HMRC made unannounced visits to six souvenir shops across central London.

Photo: HMRC

HMRC has announced a major escalation in its crackdown on illegal activity on the UK's high streets, with plans to carry out more than 30,000 interventions during 2026/27 targeting tax fraud, illicit tobacco and vape sales, money laundering and labour exploitation.

The move comes after a series of unannounced inspections at six souvenir shops in central London this week, carried out jointly by HMRC, Home Office Immigration Enforcement, Westminster City Council Trading Standards and the Metropolitan Police.


The inspections focused on stores selling royal family, London and UK-themed souvenirs, as well as magic and wizarding merchandise. During the operation, HMRC officers completed full till data downloads at all six locations, with tax compliance investigations now set to follow.

The wider enforcement action resulted in three arrests for immigration-related offences, while one business received a £40,000 civil penalty for employing an illegal worker.

Trading Standards officers also seized goods worth £5,433, including 289 disposable vapes, 173 squishy toys, counterfeit fashion accessories and unsafe travel adapters.

HMRC said intelligence gathered from the operation would help inform future enforcement activity as it steps up efforts to tackle criminality linked to retail premises.

_Source material_.
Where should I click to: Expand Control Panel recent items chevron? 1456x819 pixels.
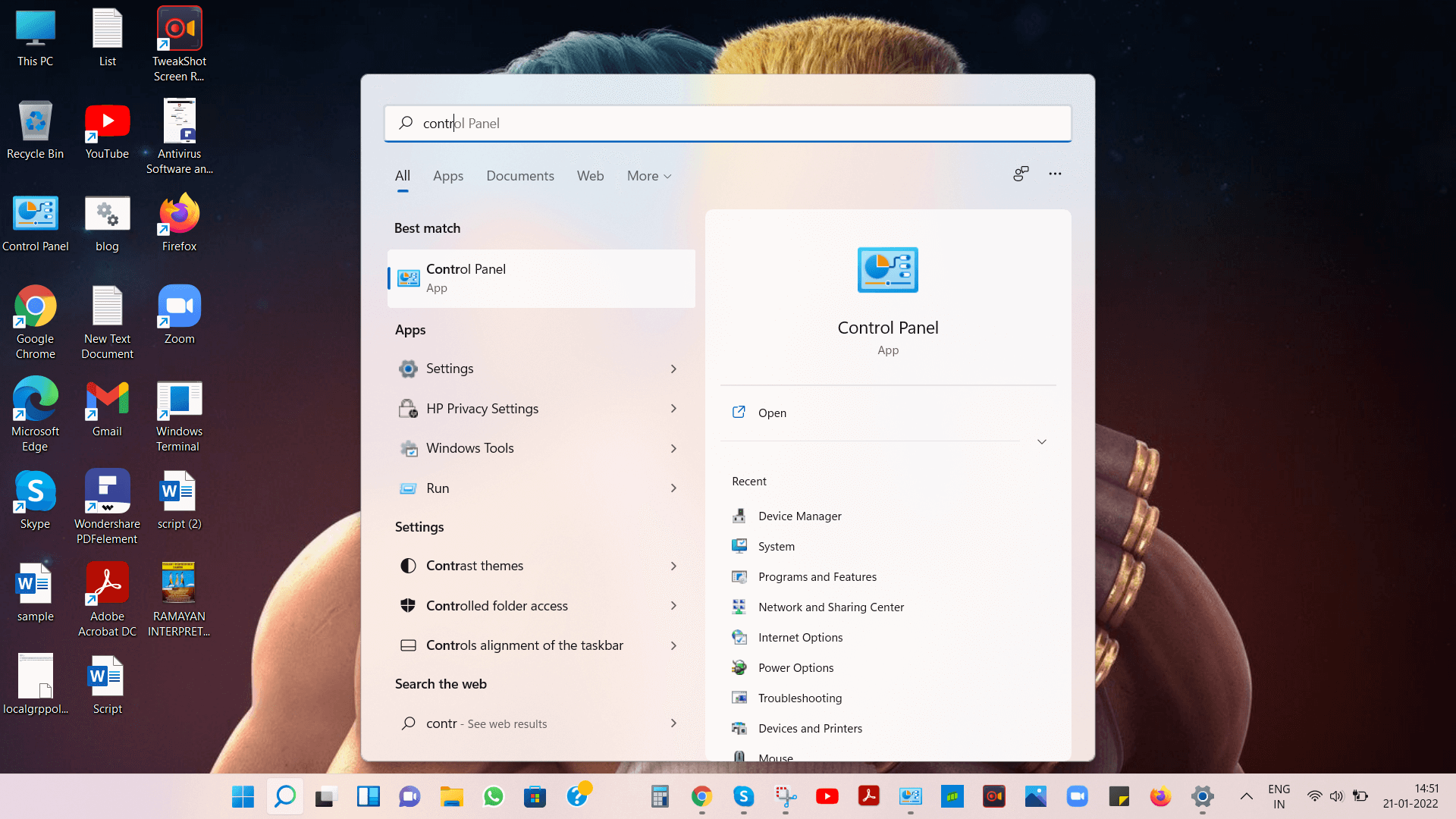pos(1042,441)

_Complete the following_.
• 1. Duplicate the part of the HMRC shop inspections article that opens with the words containing "HMRC said intelligence" and closes with "to retail premises.".
• 2. In the HMRC shop inspections article, how much was the civil penalty one business received for employing an illegal worker?
The data has nothing to do with the article about the HMRC shop inspections.

_Outputs for the tasks_.
• 1.
HMRC said intelligence gathered from the operation would help inform future enforcement activity as it steps up efforts to tackle criminality linked to retail premises.

• 2. £40,000